**INSTRUCTION**
Could you quote the stretch of the Hoffmantown Baptist Church article from "Separately, another Albuquerque" through "in three stages.", word for word?

**SOURCE EXCERPT**
-*-
Historic church in New Mexico, United States

Hoffmantown Baptist Church is a historic church building in the Northeast Heights of Albuquerque, New Mexico, United States. The church was built in 1965 in the New Formalist architectural style. After being outgrown by its original congregation, the building has been home to God's House Church since 1997. It was listed on the New Mexico State Register of Cultural Properties and the National Register of Historic Places in 2019.

== History ==
Hoffmantown Baptist Church was established in 1953, and in that year built a one-story brick chapel. The church grew quickly, and built an addition in 1954, a fellowship hall in 1956; and an educational building in 1959. In 1965, Kruger, Lake and Henderson architects were commissioned to design a larger sanctuary with a capacity of 800. This is the building that is now listed on the National Register.

Hoffmantown Baptist Church kept growing, and began a television ministry in 1972 which continues, in 2019, to broadcast throughout New Mexico. During the early 1980s, membership grew to 2,200, and a capital campaign raised funds to build a new, larger church at Ventura and Harper Streets. This was built in 1986–87.

Separately, another Albuquerque church, God's House Church, originally named The House of God, was growing. It was founded in 1916, and built a new church on Arno Street in 1959. God's House Church purchased the entire Wyoming Blvd. campus of the Hoffmantown Baptist Church, and in 1997 opened at this location with 900 members.

==Architecture==
The main sanctuary building was constructed in 1965, with New Formalist style, and is roughly three stories tall. Its north-facing main facade, on Phoenix Avenue, has six colossal tapered pilasters. The five bays of the facade are covered with a veneer of small blue tiles, and include vertically staggered windows. The longer east facade, along Wyoming Boulevard, has a similar pattern of windows and one-story pilasters which support a reinforced concrete brise soleil. The east side also has an open-frame bell tower which was built in three stages.

The church campus also includes four one- and-two-story plain brick buildings, which are the earlier buildings of the Hoffmantown Baptist Church built between 1953 and 1968. These are not included in the National Register listing.
-*-
**EXCERPTED DATA**

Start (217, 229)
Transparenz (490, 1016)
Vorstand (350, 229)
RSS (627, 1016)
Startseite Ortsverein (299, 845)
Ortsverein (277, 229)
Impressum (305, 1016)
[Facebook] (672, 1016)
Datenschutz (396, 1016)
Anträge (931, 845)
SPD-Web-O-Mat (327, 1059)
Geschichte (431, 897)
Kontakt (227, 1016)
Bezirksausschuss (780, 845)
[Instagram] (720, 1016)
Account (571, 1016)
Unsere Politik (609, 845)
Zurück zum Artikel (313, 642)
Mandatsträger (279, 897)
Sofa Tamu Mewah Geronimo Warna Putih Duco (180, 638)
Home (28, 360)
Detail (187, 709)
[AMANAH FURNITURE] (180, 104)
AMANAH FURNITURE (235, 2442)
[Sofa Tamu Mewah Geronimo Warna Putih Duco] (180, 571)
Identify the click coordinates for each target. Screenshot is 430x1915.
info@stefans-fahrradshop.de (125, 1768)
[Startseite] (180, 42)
-*-
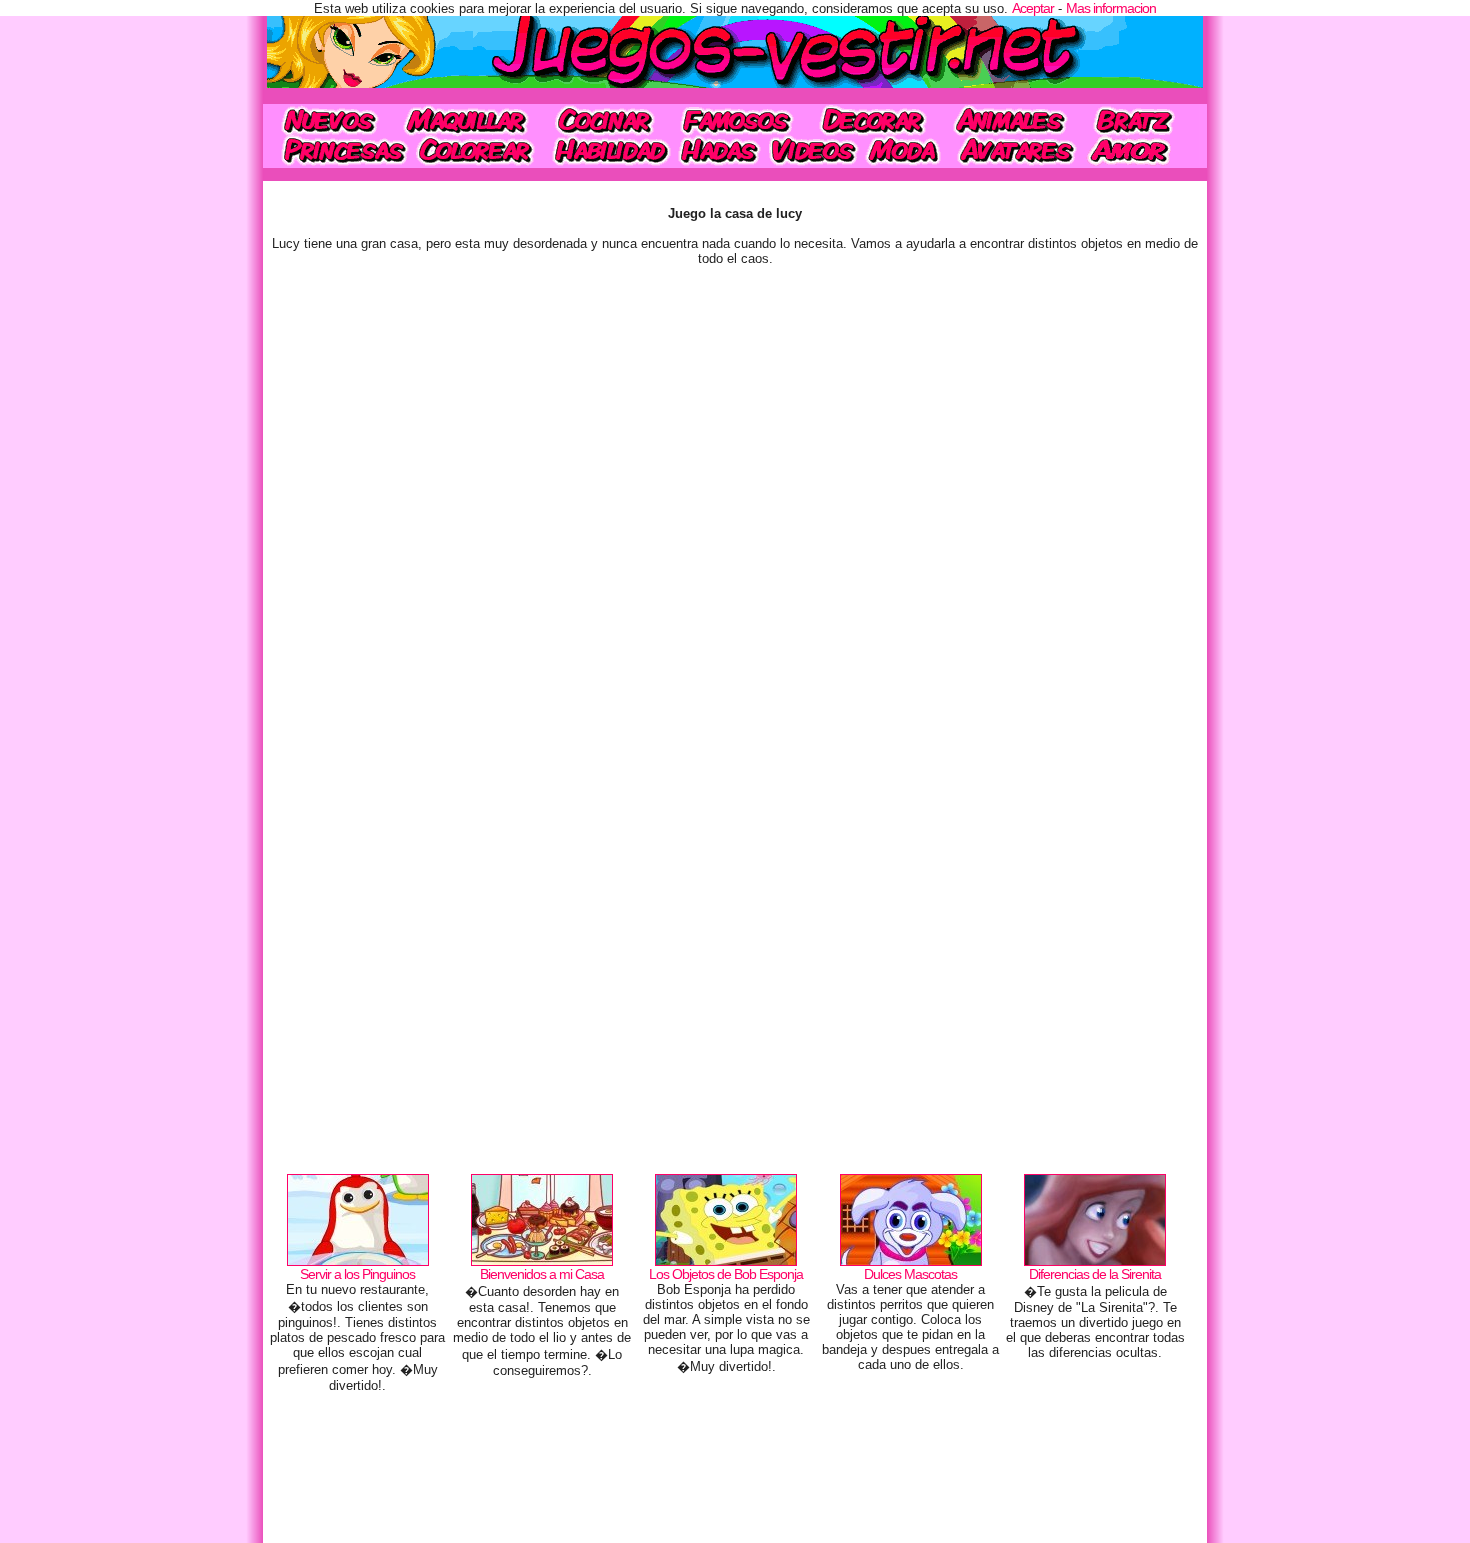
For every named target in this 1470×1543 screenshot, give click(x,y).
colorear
-*-
**COMPLETE ANSWER**
Separately, another Albuquerque church, God's House Church, originally named The House of God, was growing. It was founded in 1916, and built a new church on Arno Street in 1959. God's House Church purchased the entire Wyoming Blvd. campus of the Hoffmantown Baptist Church, and in 1997 opened at this location with 900 members.

==Architecture==
The main sanctuary building was constructed in 1965, with New Formalist style, and is roughly three stories tall. Its north-facing main facade, on Phoenix Avenue, has six colossal tapered pilasters. The five bays of the facade are covered with a veneer of small blue tiles, and include vertically staggered windows. The longer east facade, along Wyoming Boulevard, has a similar pattern of windows and one-story pilasters which support a reinforced concrete brise soleil. The east side also has an open-frame bell tower which was built in three stages.